### Assignment
All lines in the records below with the word "Given" must be returned.

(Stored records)
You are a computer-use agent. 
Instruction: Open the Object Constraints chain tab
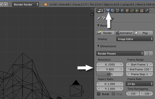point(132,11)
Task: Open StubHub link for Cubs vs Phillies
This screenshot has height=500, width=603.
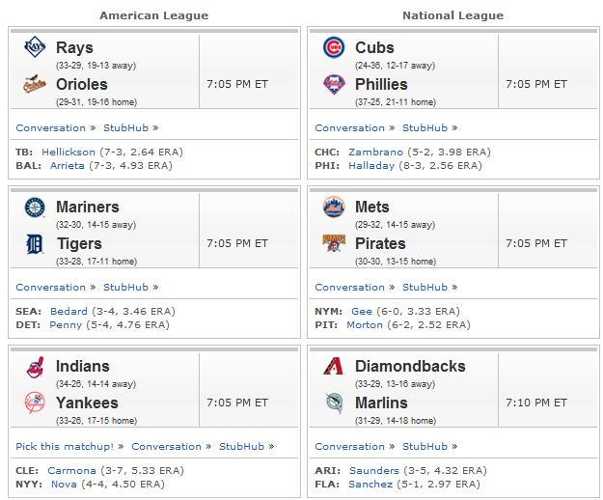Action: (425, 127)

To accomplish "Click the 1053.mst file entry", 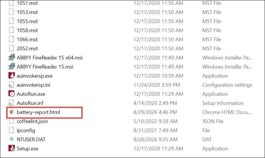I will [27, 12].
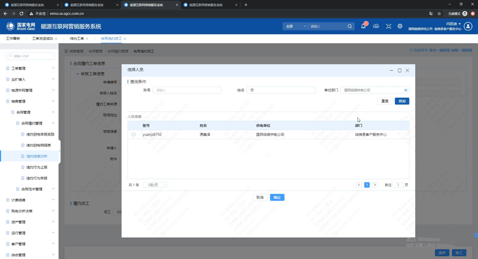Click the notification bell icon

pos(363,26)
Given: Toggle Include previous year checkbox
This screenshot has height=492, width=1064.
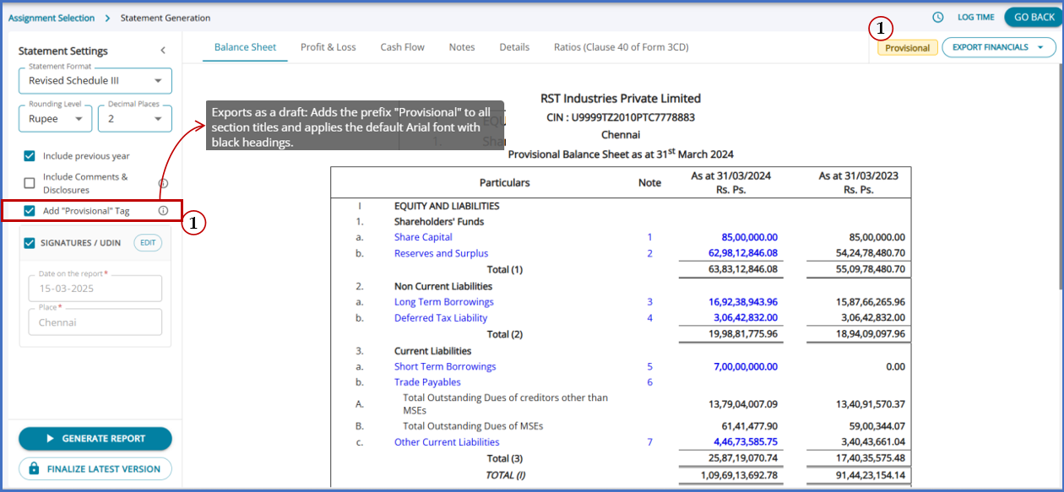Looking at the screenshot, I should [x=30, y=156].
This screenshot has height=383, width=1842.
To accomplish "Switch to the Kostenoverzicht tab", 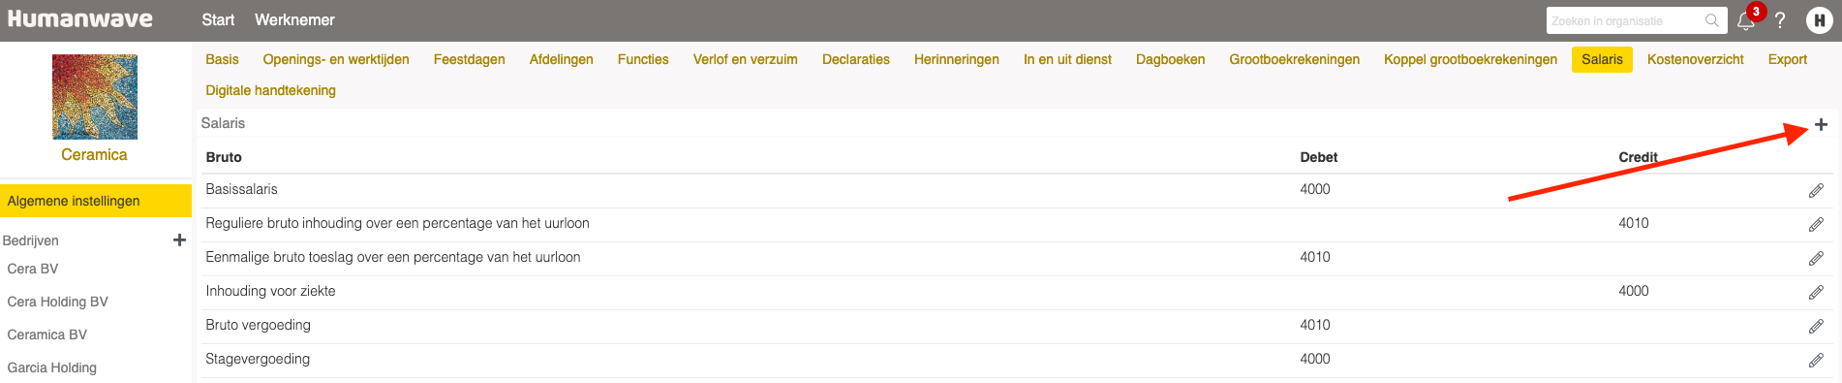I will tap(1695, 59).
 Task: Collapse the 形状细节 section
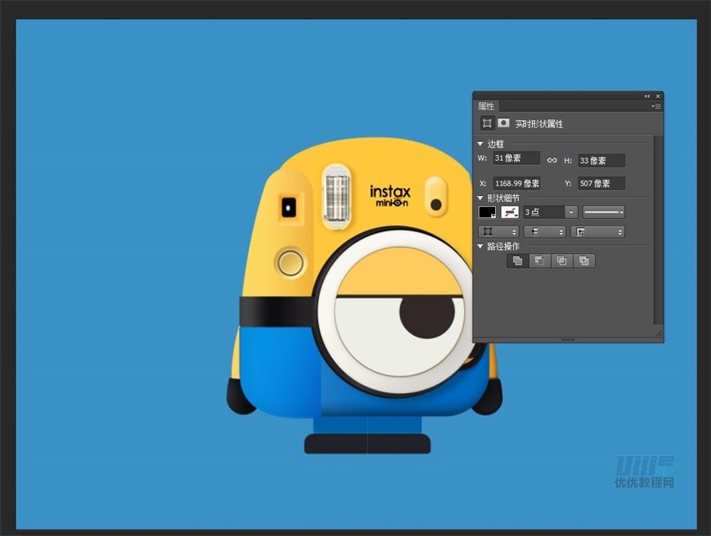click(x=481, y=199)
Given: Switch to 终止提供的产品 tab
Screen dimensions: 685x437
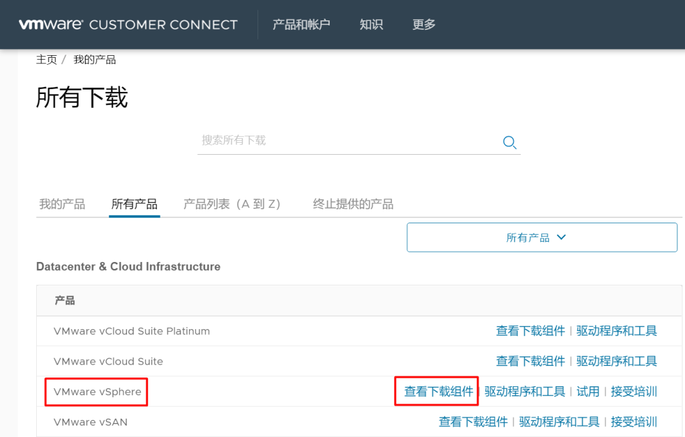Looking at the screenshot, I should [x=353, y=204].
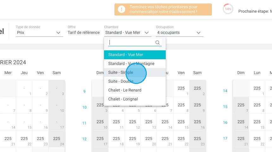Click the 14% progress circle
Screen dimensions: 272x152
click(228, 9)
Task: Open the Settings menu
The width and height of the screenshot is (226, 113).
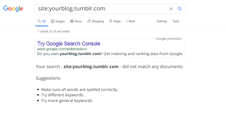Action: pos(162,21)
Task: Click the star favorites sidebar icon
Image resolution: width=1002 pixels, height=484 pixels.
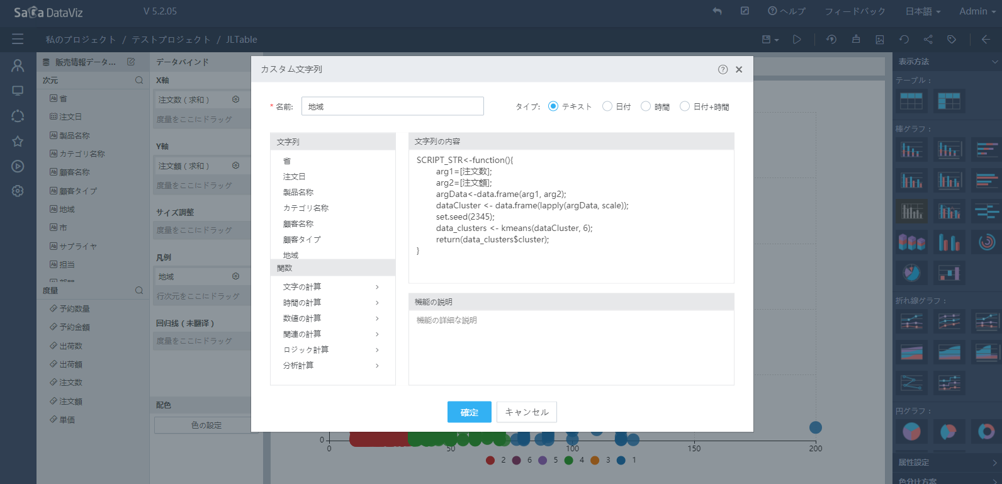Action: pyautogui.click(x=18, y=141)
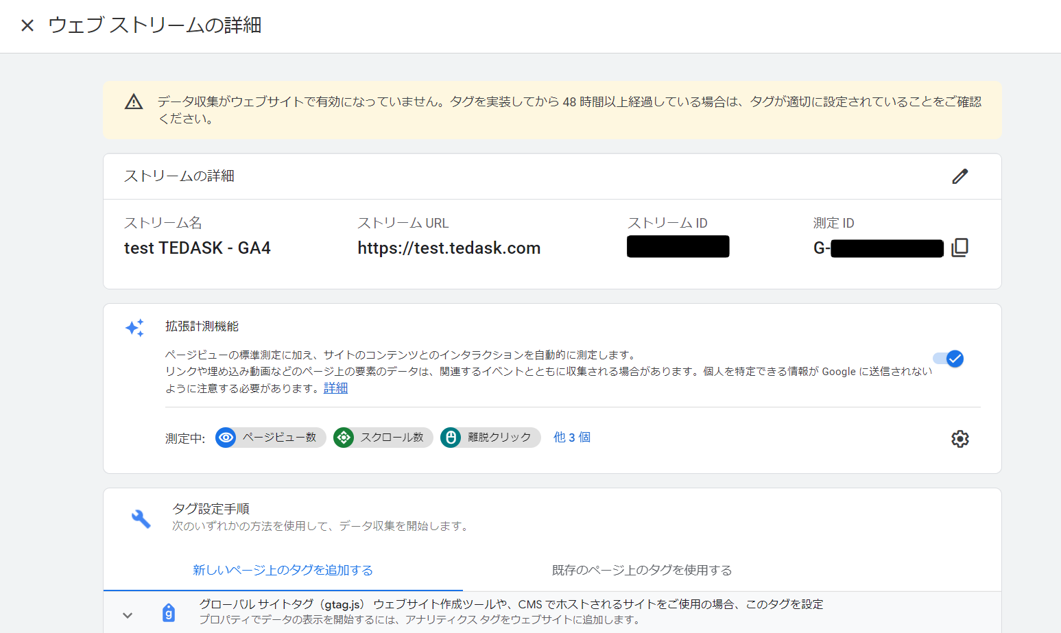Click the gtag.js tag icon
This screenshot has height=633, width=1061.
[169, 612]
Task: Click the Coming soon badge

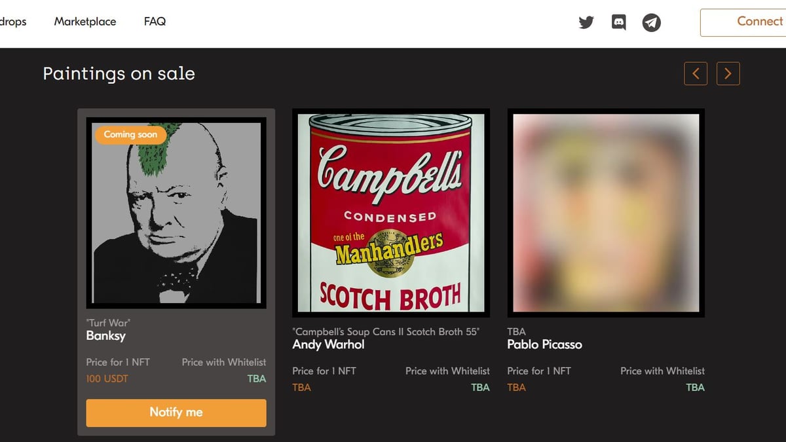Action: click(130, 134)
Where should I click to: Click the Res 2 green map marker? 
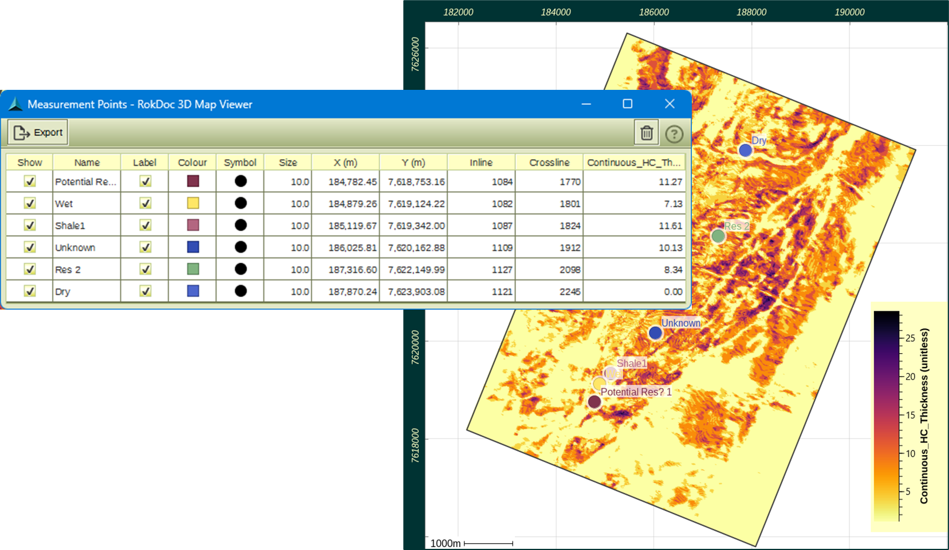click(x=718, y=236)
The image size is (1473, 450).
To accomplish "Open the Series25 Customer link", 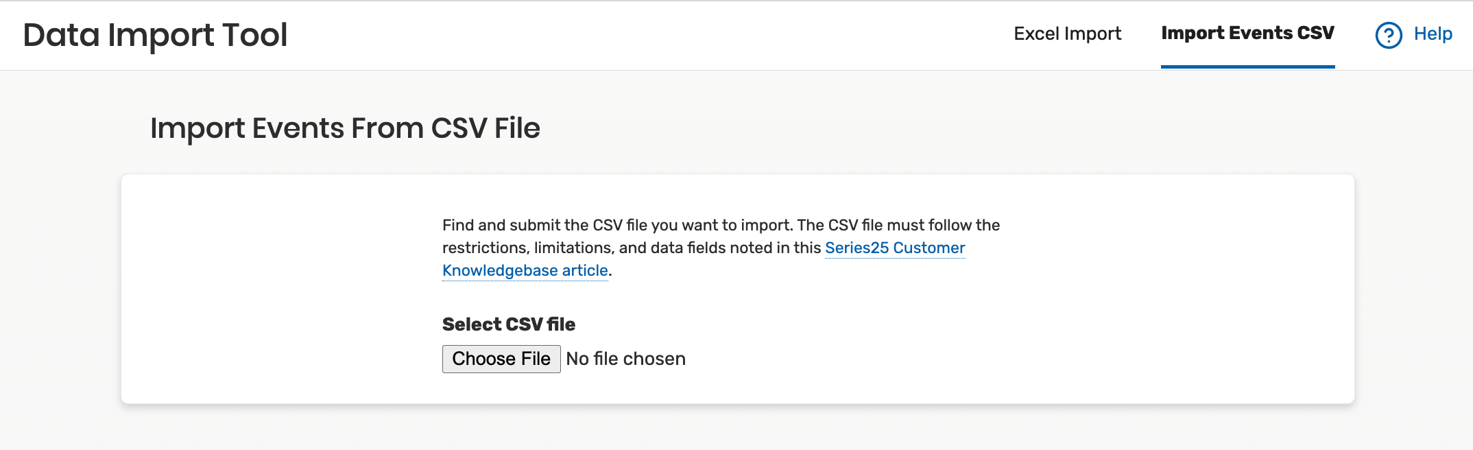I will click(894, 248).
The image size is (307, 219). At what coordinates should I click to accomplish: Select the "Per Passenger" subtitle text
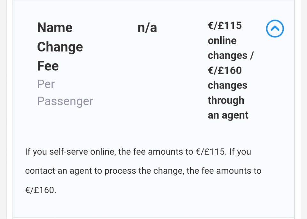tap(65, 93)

### Solution
Given: Toggle Include previous year checkbox
Given: Switch to 终止提供的产品 tab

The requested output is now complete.